▶ **Requirement**: Between the line containing "701x827 pixels." and the line containing "Given: Apply strikethrough to selected text" lies a run of lines; give that run again exactly, with both of those lines, and nothing else from the entries below.

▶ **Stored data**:
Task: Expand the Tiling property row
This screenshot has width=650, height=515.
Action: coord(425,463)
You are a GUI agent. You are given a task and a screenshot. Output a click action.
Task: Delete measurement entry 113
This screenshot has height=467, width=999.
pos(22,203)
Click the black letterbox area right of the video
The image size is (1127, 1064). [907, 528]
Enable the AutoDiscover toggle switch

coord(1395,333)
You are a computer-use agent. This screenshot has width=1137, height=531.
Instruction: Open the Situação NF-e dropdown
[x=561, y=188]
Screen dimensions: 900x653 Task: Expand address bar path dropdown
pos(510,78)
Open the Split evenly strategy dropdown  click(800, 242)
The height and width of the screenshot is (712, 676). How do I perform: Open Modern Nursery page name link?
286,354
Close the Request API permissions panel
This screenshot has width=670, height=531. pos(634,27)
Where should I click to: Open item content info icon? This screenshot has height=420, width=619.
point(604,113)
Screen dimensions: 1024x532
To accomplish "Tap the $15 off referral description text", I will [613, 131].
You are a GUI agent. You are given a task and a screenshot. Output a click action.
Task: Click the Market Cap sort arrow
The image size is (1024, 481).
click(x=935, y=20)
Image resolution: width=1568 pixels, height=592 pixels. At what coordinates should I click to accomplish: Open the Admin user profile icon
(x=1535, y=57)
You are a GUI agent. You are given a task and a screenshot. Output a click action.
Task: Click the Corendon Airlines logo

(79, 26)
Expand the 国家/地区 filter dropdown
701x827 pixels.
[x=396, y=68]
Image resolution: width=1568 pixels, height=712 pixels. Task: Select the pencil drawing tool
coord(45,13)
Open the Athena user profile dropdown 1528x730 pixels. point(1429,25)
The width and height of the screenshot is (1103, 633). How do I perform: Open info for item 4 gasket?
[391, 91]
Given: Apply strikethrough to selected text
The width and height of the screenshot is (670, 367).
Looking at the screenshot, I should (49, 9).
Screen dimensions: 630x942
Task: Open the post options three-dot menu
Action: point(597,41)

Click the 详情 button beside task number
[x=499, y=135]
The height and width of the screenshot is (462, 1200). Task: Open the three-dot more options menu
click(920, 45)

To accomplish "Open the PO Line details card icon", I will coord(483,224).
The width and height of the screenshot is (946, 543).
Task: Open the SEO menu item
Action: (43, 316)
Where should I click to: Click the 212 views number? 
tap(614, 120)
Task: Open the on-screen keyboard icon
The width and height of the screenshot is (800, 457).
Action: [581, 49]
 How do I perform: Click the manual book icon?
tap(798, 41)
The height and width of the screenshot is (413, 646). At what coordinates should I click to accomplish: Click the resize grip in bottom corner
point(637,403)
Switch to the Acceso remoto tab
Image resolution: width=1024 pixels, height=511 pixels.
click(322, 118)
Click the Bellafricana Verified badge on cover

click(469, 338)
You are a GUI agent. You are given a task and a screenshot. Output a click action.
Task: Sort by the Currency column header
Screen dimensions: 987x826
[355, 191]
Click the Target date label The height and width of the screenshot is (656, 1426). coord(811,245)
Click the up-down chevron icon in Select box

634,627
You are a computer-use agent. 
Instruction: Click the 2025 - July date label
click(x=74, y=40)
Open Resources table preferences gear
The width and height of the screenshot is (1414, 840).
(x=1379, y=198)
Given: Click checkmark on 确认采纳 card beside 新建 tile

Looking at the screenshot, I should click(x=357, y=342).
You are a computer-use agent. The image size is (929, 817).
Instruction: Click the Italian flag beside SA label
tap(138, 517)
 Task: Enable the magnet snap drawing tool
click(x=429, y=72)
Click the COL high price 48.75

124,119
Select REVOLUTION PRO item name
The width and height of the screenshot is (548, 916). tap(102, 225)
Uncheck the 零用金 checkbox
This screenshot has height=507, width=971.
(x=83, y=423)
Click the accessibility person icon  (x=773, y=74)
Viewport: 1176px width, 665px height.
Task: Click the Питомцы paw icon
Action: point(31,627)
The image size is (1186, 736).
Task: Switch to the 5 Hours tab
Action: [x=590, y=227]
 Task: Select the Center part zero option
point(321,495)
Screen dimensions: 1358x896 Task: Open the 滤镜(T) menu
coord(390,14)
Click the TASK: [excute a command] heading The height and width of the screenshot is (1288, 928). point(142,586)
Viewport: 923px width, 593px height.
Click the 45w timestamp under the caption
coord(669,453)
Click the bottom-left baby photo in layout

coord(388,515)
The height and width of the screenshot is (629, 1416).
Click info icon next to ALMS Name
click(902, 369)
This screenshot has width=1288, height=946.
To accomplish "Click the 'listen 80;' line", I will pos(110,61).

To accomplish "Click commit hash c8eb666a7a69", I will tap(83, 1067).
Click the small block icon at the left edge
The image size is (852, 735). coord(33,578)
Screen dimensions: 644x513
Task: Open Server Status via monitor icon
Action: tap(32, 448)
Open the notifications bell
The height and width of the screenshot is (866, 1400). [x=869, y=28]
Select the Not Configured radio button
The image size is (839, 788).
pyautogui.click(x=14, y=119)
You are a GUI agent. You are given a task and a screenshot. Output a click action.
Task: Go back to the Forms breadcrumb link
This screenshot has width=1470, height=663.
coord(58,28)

▶ **Exercise result**:
701x827 pixels.
[x=396, y=68]
Image resolution: width=1568 pixels, height=712 pixels. Task: Select the pencil drawing tool
coord(45,13)
Open the Athena user profile dropdown 1528x730 pixels. point(1429,25)
The width and height of the screenshot is (1103, 633). How do I perform: Open info for item 4 gasket?
[391, 91]
Given: Apply strikethrough to selected text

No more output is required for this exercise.